[Saved entries]
+ + + +
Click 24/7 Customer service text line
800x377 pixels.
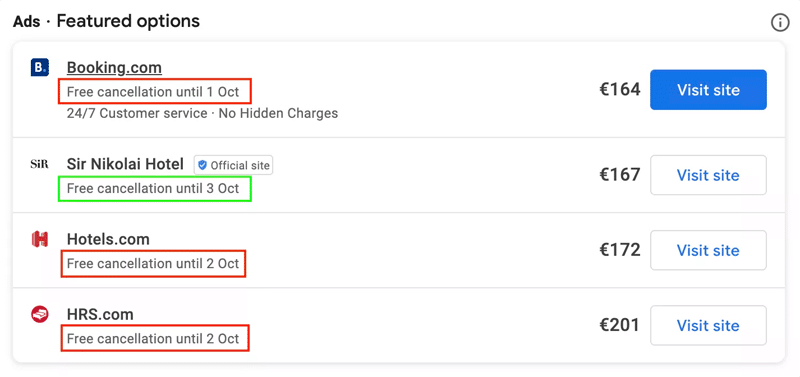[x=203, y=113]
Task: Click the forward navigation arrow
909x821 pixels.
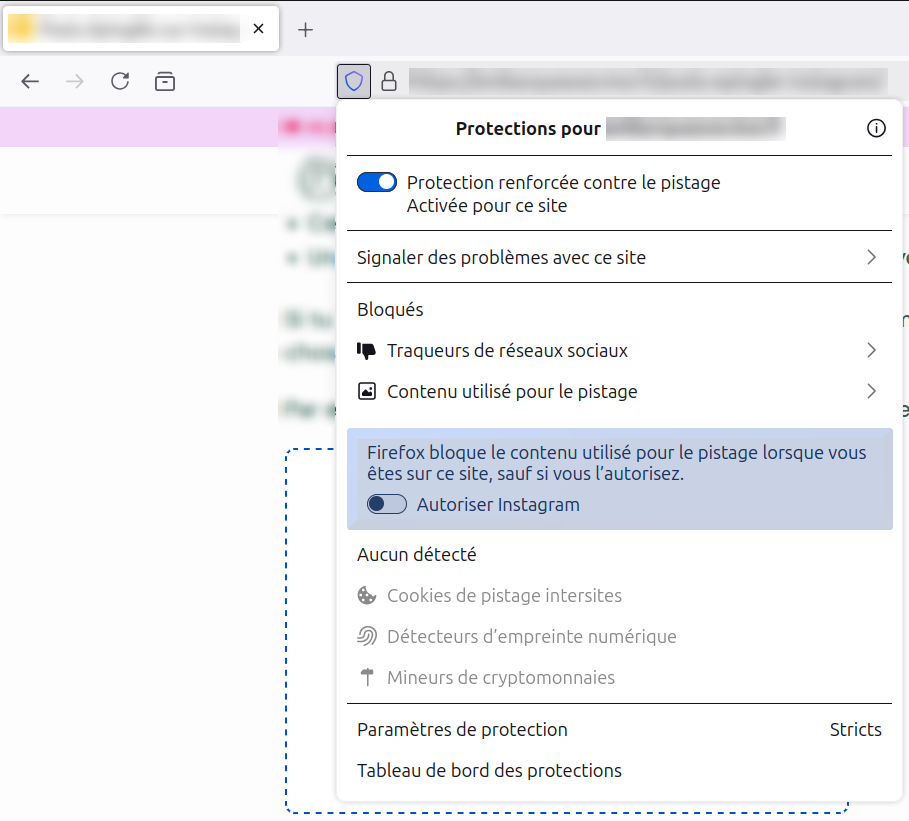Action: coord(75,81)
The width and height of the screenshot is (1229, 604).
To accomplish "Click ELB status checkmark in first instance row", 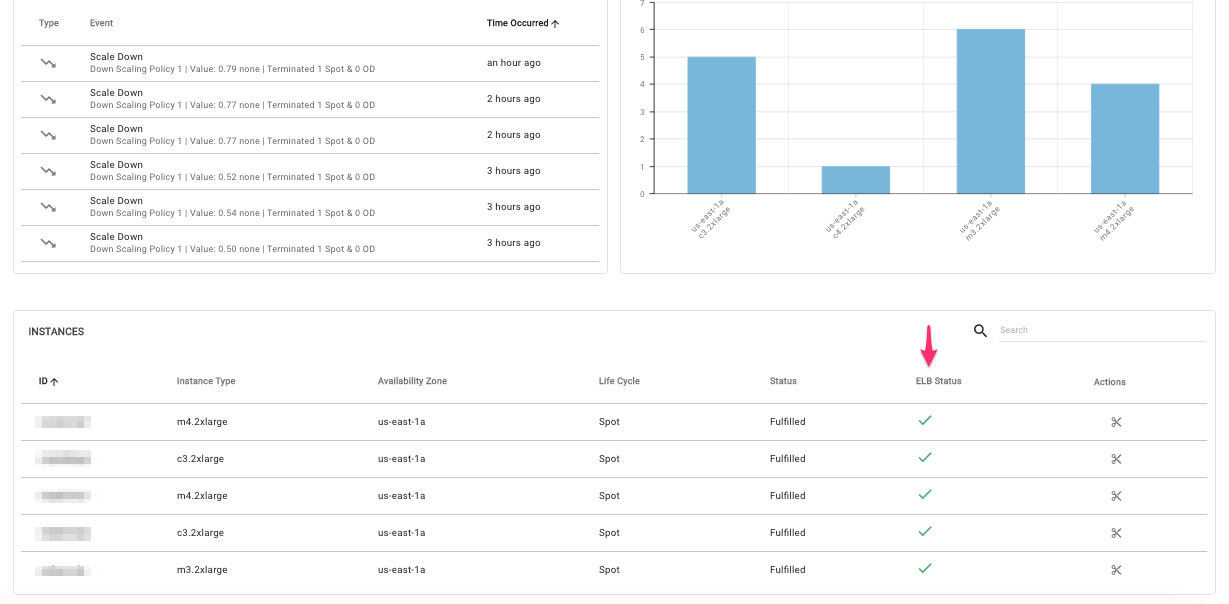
+ + + +
[Exercise details]
Keep the pictures out and write out the records exactly.

[Reply to the exercise]
Click 24/7 Customer service text line
800x377 pixels.
[x=203, y=113]
Task: Click the forward navigation arrow
909x821 pixels.
Action: coord(75,81)
The width and height of the screenshot is (1229, 604).
To accomplish "Click ELB status checkmark in first instance row", 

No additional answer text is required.